### Supplied records
▶

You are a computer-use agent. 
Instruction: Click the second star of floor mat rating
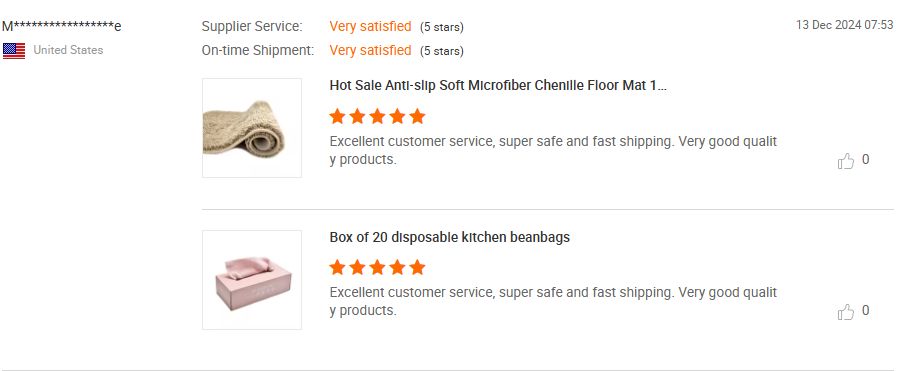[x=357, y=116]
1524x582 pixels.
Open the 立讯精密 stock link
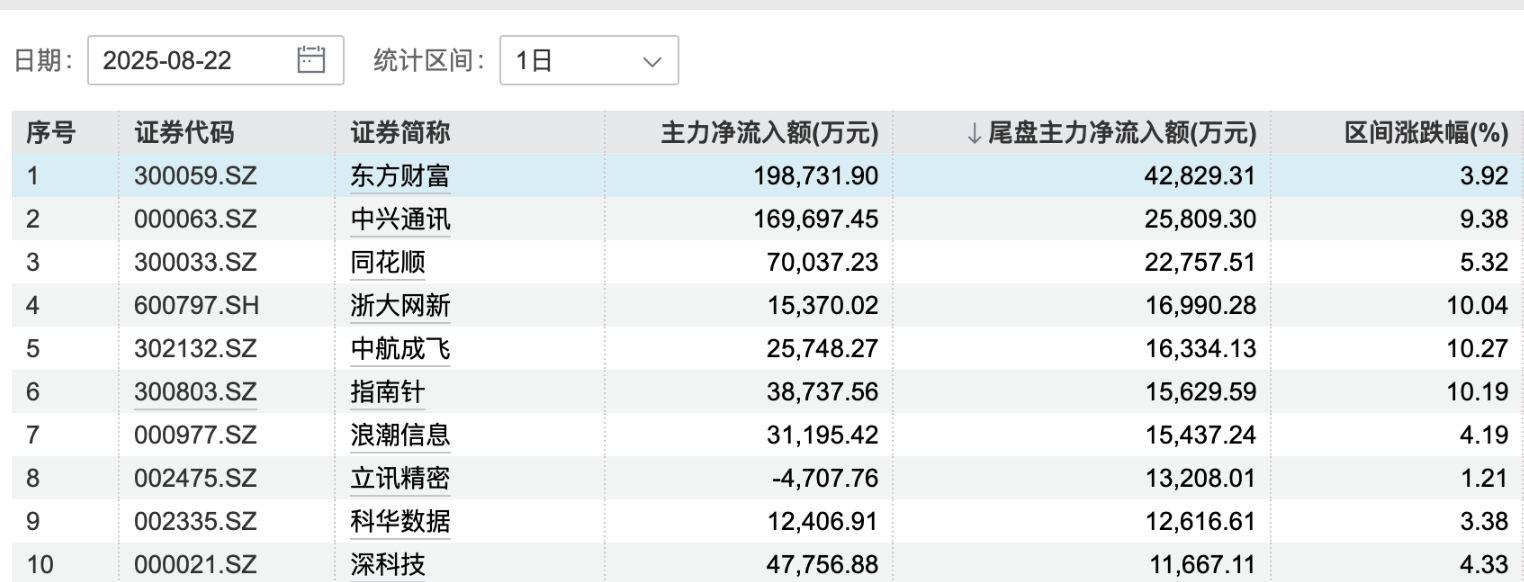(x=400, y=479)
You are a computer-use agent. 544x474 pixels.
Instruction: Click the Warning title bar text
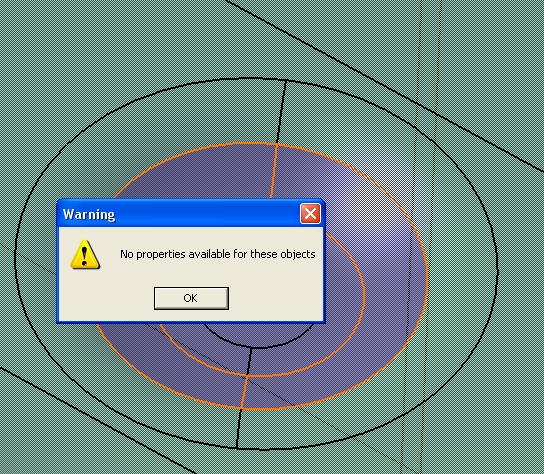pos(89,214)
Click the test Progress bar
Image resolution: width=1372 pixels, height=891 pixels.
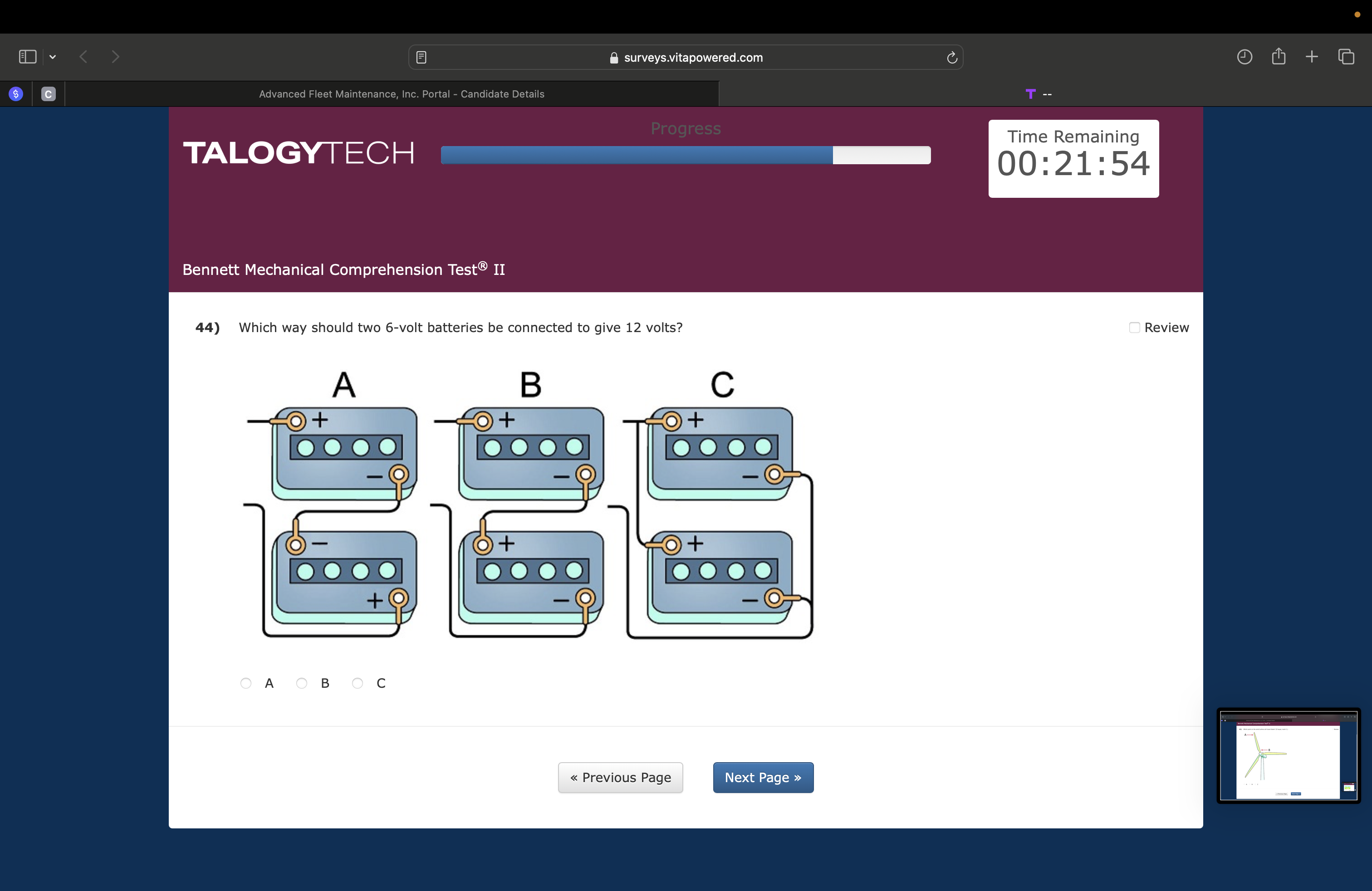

◀

### Requirement
Reproduce the material above with each "Click" replaced by "Tap" and everything else left unchanged. Omit the pictures.

### The solution
You are a computer-use agent. 
Instruction: Tap the second star of floor mat rating
[x=357, y=116]
1524x582 pixels.
Open the 立讯精密 stock link
(x=400, y=479)
You are a computer-use agent. 544x474 pixels.
Instruction: Tap the Warning title bar text
pos(89,214)
Tap the test Progress bar
Image resolution: width=1372 pixels, height=891 pixels.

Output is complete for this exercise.